So, bro, the market’s been wild. You know how it goes—if Saturday is bad, Sunday is usually worse. I tried to fight it, but man, the market hit back hard. Monday to Friday, I stick to the data, so I’m chill when I have numbers to rely on. But weekends? It’s all just speculation.
Today’s big movers: S&P Manufacturing PMI, OPEC decisions, and the RRP (Reverse Repo) situation.
Now, check this out—gold is at an all-time high (ATH) in Canada. That’s huge because when gold hits ATH in one place, it usually follows in others. The weaker Canadian dollar makes mining cheaper, and since Canada is exporting less oil and gas to the U.S., local mining companies might take advantage of lower energy costs to boost production. My prediction? Gold at $3,000 per troy ounce soon.
For crypto today, here’s the timeline:
- Morning (8-10 AM): Market’s still red, but China’s PMI (Caixin) is up, and Japan’s central bank (BoJ) is making moves that weaken the yen.
- Late morning to early afternoon (11 AM – 3 PM): Some green here, though I’m often wrong at this spot. Still trying to figure out what data I’m missing. Meanwhile, Mexican peso, Canadian dollar, and euro are dropping—so Asia might jump in before their currencies fall too.
- Afternoon (4-6 PM): OPEC meeting—big one. If they cut oil production, the U.S. dollar (DXY) pumps, which means a market dip. If they increase supply, DXY drops, and Bitcoin rises. I expect a dip first. Also, Trump hasn’t met with King Salman yet, which could change things.
- Evening (7-11 PM): More red, as S&P Manufacturing is climbing due to tariff news.
- Midnight & beyond (12-8 AM): Market turns green. RRP is falling, and Trump is likely setting up strategies with peso, Canadian dollar, and euro plays.
Now, the real talk:
Crypto traders need to get used to -50% drawdowns. That’s just how it works. If you’re panicking, you probably went all-in—rookie mistake. Always have an exit plan to prevent that. Learn from the pain, remember this loss, and don’t make the same mistake next time. This game isn’t about daily or minute-to-minute trades; it’s a yearly plan. Be patient. We’re all gonna make it.
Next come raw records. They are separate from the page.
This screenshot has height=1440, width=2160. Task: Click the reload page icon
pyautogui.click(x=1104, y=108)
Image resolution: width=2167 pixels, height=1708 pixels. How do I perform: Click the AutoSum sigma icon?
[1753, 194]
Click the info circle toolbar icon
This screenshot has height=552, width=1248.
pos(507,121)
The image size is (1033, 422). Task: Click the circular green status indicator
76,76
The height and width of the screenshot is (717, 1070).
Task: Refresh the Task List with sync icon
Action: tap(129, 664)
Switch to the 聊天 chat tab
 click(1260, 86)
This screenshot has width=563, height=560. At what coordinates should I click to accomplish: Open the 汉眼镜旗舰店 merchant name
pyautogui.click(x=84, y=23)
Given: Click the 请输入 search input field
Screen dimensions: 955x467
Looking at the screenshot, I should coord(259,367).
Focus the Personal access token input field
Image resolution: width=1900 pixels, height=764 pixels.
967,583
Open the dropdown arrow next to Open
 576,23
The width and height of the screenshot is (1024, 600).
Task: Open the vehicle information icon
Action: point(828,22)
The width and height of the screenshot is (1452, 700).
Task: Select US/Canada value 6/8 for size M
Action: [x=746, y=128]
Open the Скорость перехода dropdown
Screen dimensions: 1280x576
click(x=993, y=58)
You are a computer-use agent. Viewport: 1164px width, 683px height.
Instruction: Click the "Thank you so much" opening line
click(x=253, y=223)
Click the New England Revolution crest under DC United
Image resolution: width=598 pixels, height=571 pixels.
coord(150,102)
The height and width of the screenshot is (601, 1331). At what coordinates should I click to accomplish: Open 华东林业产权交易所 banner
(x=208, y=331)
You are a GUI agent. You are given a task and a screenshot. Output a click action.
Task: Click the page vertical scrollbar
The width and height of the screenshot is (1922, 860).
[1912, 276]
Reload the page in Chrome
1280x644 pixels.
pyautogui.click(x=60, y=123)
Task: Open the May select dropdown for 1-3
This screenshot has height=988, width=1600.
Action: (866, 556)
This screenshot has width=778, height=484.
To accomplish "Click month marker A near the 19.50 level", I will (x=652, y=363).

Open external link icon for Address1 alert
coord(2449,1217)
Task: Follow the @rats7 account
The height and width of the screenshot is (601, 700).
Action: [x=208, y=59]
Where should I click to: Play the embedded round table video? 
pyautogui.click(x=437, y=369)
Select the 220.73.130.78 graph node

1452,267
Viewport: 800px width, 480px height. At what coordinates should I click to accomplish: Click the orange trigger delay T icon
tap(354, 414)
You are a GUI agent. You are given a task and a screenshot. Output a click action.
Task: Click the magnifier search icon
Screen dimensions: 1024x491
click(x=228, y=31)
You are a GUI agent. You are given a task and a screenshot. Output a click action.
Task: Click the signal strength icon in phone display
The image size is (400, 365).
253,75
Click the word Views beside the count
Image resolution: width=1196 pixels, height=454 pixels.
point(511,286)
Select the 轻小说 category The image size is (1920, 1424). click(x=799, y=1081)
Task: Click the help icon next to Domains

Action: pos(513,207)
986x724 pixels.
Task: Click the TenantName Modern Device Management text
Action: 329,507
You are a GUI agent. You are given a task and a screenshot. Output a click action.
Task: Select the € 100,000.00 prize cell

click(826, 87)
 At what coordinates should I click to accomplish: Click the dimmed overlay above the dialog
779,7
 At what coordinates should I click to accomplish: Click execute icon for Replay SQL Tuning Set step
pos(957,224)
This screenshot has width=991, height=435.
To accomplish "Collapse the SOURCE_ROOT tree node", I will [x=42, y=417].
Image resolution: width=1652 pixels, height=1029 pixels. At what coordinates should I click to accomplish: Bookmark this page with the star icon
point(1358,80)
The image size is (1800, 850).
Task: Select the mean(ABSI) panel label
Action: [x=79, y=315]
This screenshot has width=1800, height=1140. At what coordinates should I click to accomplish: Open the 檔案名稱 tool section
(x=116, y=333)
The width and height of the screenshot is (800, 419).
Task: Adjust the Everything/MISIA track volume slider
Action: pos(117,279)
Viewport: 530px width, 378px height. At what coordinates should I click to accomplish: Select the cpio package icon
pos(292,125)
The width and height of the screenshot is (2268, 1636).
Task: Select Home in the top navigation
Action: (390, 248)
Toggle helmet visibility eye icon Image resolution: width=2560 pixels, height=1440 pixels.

And about the so-called “whales” and market makers:
People sell? That’s their right. Some folks get mad at big players taking profits (TP), but honestly, everyone’s a whale in some way—centralized exchanges, hedge funds, even governments. The real question is: when is AM buying?
Bigger picture:
Leadership changes always mess with market patterns. Under Biden, if economic data looked good, Bitcoin still went up, even if DXY rose—because, well, the data was “adjusted” to look good. Now, with Trump, things are shifting, but the data hasn’t fully caught up to the new leadership style. I’m still figuring out when we can confidently say, “If DXY goes up, Bitcoin goes down” again. The hesitation? Gold’s ATH is throwing off the usual correlations.
BTC’s real value is already high, but if we’re talking about Bitcoin as a reserve asset, there’s still massive upside. Last week, I mentioned that China’s absence has dried up liquidity. But with Caixin PMI holding up, it means China still has money to move the markets. I think they’ll start playing again soon.
Let’s see how this plays out. I’m still confident.